1881 Diventa sindaco di Gardone Riviera Luigi Wimmer, promotore dello sviluppo turistico del paese. Dopo la sua scomparsa due anni più tardi, la sua opera sarà completata dalla moglie Emilia e nel 1883 verrà inaugurato il Grand Hotel.

1886 L'Ing. Angelo Fuchs progetta una villa, una delle prime a Gardone Riviera, per il dr. Carlo Koeniger, autore nel 1890 di una guida del Garda in tedesco e fa conoscere in Germania il lago ed in particolare Gardone.

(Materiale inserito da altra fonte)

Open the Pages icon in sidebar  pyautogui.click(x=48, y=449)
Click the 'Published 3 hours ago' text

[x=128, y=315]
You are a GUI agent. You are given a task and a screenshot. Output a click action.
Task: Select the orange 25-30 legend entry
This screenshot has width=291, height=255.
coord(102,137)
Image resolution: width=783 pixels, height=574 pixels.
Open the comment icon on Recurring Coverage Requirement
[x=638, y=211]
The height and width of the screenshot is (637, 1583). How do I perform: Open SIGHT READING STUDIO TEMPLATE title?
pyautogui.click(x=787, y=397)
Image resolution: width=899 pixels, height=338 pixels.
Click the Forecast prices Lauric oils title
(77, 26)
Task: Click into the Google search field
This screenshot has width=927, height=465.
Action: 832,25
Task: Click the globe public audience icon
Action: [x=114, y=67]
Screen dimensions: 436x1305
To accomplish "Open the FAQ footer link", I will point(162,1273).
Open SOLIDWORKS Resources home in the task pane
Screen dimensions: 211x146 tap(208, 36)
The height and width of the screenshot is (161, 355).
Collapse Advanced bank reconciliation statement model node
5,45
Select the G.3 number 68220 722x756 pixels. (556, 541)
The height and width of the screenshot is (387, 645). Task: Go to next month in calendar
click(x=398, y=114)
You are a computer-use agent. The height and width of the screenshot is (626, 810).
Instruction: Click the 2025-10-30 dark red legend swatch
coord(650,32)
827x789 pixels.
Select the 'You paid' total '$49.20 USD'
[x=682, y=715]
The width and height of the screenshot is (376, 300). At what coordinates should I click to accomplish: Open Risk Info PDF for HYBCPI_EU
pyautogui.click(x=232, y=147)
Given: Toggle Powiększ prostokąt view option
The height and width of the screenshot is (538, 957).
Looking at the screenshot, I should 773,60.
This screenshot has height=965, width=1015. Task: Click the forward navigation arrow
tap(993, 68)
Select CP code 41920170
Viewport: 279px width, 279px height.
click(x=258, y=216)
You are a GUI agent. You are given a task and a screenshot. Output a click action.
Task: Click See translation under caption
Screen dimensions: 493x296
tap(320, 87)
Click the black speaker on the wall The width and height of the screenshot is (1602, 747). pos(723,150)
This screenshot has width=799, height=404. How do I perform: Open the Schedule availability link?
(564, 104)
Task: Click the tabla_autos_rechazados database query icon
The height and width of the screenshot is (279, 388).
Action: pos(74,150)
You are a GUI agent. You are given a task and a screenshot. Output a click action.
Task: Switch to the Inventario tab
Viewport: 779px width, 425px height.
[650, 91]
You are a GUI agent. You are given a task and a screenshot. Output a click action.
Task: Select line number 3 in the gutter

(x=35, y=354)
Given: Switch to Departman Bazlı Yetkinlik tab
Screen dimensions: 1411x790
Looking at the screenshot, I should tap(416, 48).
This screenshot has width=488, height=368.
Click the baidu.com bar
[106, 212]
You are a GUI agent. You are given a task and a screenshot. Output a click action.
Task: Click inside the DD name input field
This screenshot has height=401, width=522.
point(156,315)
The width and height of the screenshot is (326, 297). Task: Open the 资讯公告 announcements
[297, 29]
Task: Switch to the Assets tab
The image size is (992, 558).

1888 Giuseppe Zanardelli fa costruire, su disegno dell'architetto Antonio Tagliaferri, una villa tra Fasano e Maderno. Qui finirà i suoi giorni nel 1903.
Il naturalista don Angelo Piatti fa piantare nel fondo del lago una canna che raccoglie il getto della sorgente di Sirmione. L'anno seguente, l"ingegnere idraulico" Giuseppe Piana riesce a catturare la fonte termale e a trasportare fino a riva un getto di 250 litri d'acqua al minuto ad una temperatura di 60 gradi centigradi. E' l'avvio della Sirmione turistico-termale. Di lì a poco sorgerà infatti lo "Stabilimento Giuseppe Piana" (ora Hotel Terme), primo edificio termale del luogo.

1890 L'energia elettrica giunge a Malcesine, che solo nel 1910 sarà dotata di acqua potabile.

1891 Si costituisce una "Società anonima per l'illuminazione elettrica Salò-Gardone Riviera". I suoi impianti, nella valle del Barbarano in località Banale, sono i primi del genere in provincia e saranno in grado di fornire negli anni seguenti l'energia necessaria ad illuminare Salò, Gardone e Maderno e ad azionare le macchine di diversi laboratori salodiani, fra cui la tipografia Gio. Devoti.

1898 Si costituisce a Salò la "Società telefonica del Garda".